Red mud-mediated CO₂ capture for enhanced carbon reduction and waste-to-resource: A review

The direct and simplistic disposal of red mud, a strong alkalinity industrial byproduct, presents substantial environmental contamination hazards. This persistent challenge has severely constrained its application across multiple sectors, thereby impeding large-scale utilization. Thus, dealkalization continues to be the principal work priority for enabling effective red mud utilization. Herein, this study comprehensively examines the manufacturing process, composition, and properties of red mud, performs thermodynamic and kinetic evaluation, and assesses the performance of calcium-enriched system under diverse additive conditions.
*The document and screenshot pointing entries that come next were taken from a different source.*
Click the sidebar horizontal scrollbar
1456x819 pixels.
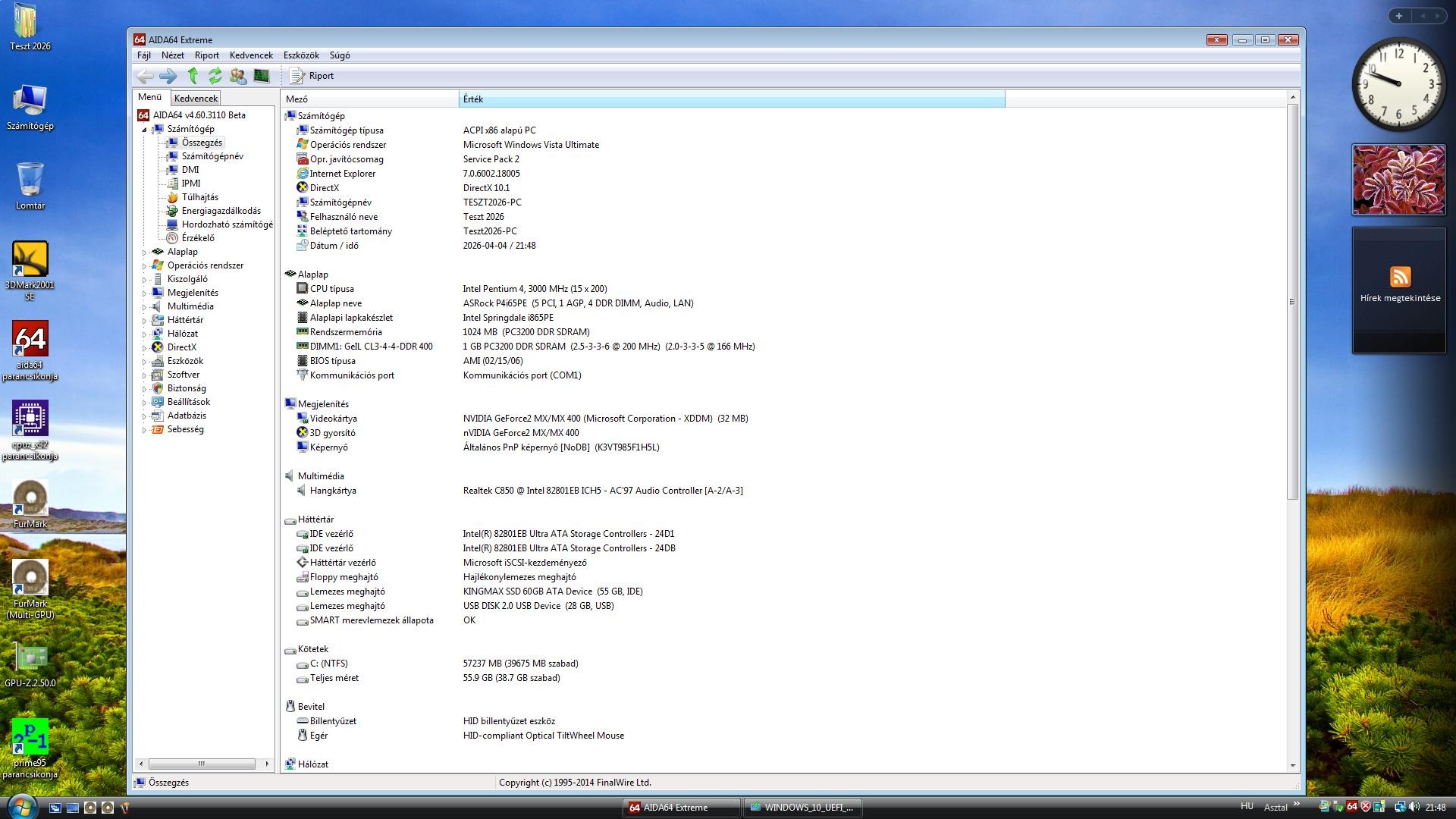202,764
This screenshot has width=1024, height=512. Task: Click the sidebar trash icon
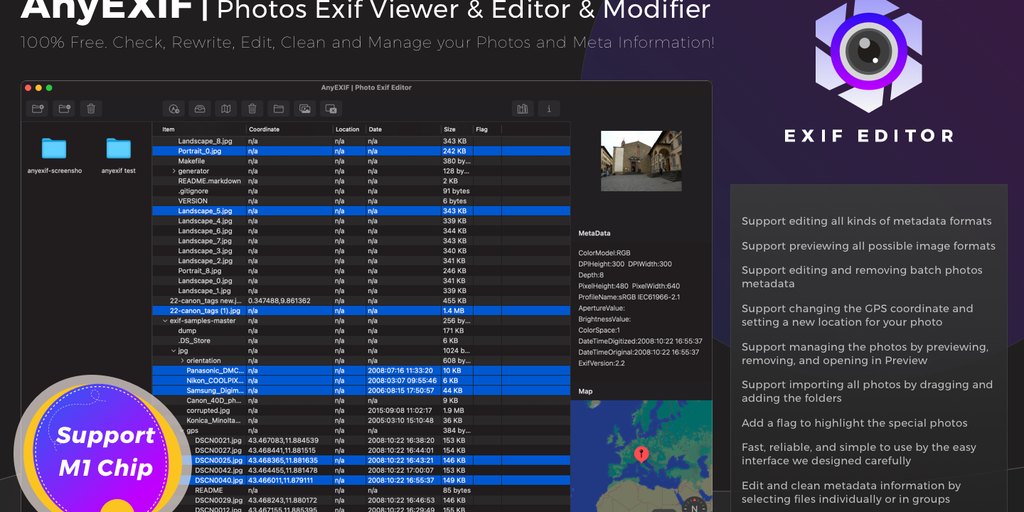[90, 108]
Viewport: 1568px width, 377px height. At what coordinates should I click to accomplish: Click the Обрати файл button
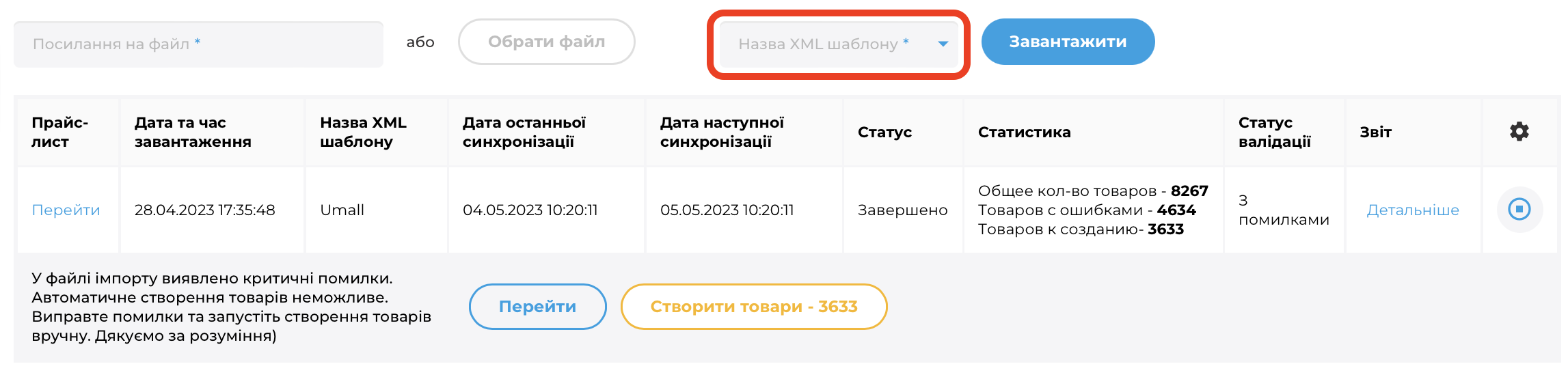[546, 42]
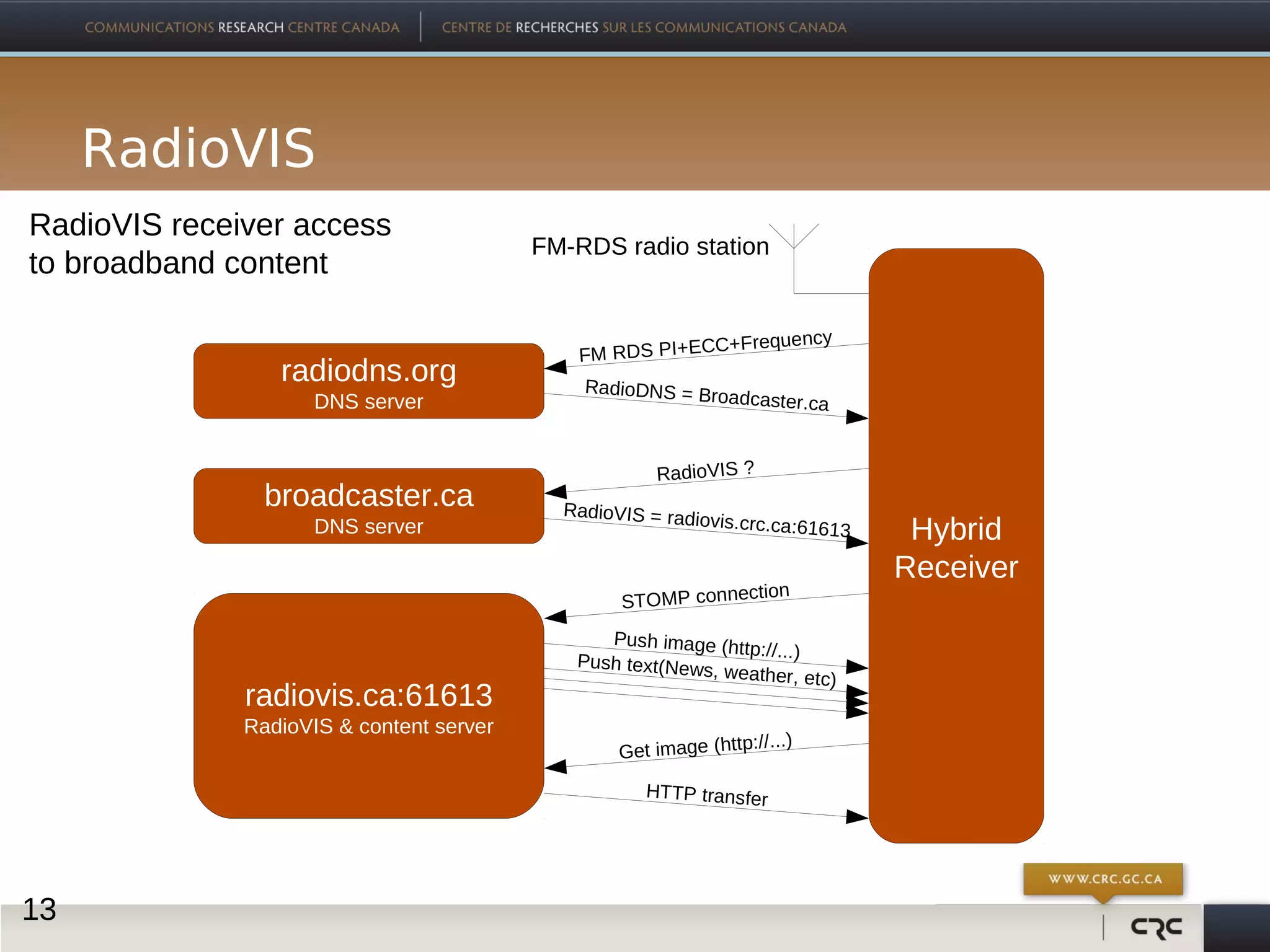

This review focuses on carbon sequestration in red mud, aiming to simultaneously achieve effective dealkalization, mitigate environmental pollution, and enable large-scale resource utilization. Additionally, it captures and utilizes CO₂ to mitigate greenhouse gas emissions, aligning with the dual-carbon goals and achieving coordinated treatment of waste gas and solid waste. The alkaline components in red mud exist in two forms: soluble alkali in the supernatant and insoluble alkali in the solid phase. Both can react with carbon dioxide during the carbonation process to form carbonates. These findings offer technical foundations for promoting large-scale low-carbon application research of red mud.